I think you make good points but they apply mostly to home mechanics.

I understand why the extra labor of replacing bearings is not worth it when a manufacturer tries to streamline repair procedures for shop mechanics. If an LBS were to replace the 4 bearings in each linkage of my Ibis instead of replacing the linkage I doubt that my final bill would be less due to the labor cost of replacing the bearings.

Same thing for performing preventative maintenance on the bearing. Mine lasted 3000 miles. If I had a shop perform regular maintenance on the bearings I estimate they'd have to charge me about $150 every let's say 1000 miles. That compares to about $300 to just replace then after 3000 (all estimates based on parts costs and $75 per hour labor.)

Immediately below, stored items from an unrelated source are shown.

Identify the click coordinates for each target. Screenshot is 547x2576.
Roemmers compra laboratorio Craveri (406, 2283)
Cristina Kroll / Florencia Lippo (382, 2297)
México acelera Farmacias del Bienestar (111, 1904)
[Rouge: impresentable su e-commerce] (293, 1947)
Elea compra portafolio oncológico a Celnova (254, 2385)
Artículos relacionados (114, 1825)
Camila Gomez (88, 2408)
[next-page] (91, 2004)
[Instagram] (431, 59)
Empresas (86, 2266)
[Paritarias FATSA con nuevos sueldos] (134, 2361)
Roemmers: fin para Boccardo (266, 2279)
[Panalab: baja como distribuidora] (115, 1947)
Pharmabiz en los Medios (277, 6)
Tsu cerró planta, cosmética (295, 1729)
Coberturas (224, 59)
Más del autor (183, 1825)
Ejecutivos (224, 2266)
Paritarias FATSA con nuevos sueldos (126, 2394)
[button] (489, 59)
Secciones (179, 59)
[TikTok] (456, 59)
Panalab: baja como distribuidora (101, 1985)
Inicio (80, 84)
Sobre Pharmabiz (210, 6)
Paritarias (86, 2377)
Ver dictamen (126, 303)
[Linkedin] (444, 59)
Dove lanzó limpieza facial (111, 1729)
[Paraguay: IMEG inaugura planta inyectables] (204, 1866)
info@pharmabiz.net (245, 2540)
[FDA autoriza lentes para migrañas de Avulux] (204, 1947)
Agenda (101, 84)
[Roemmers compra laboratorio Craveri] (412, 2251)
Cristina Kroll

If you do it all yourself it's a different ballgame -- your labor is free and hopefully is something you enjoy. But in my case I wasn't willing to disassemble the bike to test first which linkage and bearings needed replacing because then I'd either have to do the disassemble and assembly twice or live with an unridable bike while waiting for parts...


----------



## Cleared2land (Aug 31, 2012)

borabora said:


> *Can someone please recommend an affordable and flexible bearing removal and installation tool. *





borabora said:


> I think you make good points but they apply mostly to home mechanics.
> 
> If you do it all yourself it's a different ballgame -- your labor is free and hopefully is something you enjoy. _*But in my case I wasn't willing to disassemble the bike*_ to test first which linkage and bearings needed replacing because then I'd either have to do the disassemble and assembly twice or live with an unridable bike while waiting for parts...


My assumption was that you were choosing to perform your own maintenance based on your original post seeking out bearing pullers recommendation.

However, in your last post your argument seems to reinforce paying an LBS to do the job because you "in your case, you wasn't willing disassemble your bike...".

What? There's a little contradiction here. What are your intentions?


----------



## supersedona (Dec 17, 2012)

I am with you as a repair professional and a diy on the regreasing. I even degrease and regrease with my preferred greases when I get one oem. Some instances the parts were designed properly but speced with inadequate grease. If they come with rubber shield cartridges it makes more sense to do so than not. Pressing them out of the bores is quite often unneccesary for maintenance level greasing since you are not talking about grease contamination as much as it is keeping the right level in to reduce condensation/corrosion.


----------



## borabora (Feb 16, 2011)

Cleared2land said:


> My assumption was that you were choosing to perform your own maintenance based on your original post seeking out bearing pullers recommendation.
> 
> However, in your last post your argument seems to reinforce paying an LBS to do the job because you "in your case, you wasn't willing disassemble your bike...".
> 
> What? There's a little contradiction here. What are your intentions?


My points were:
1. Manufacturer service directions are meant for LBS mechanics. In that case directions to replace linkages rather than service them makes sense. I don't think the manufacturers are necessarily trying to pad their pockets.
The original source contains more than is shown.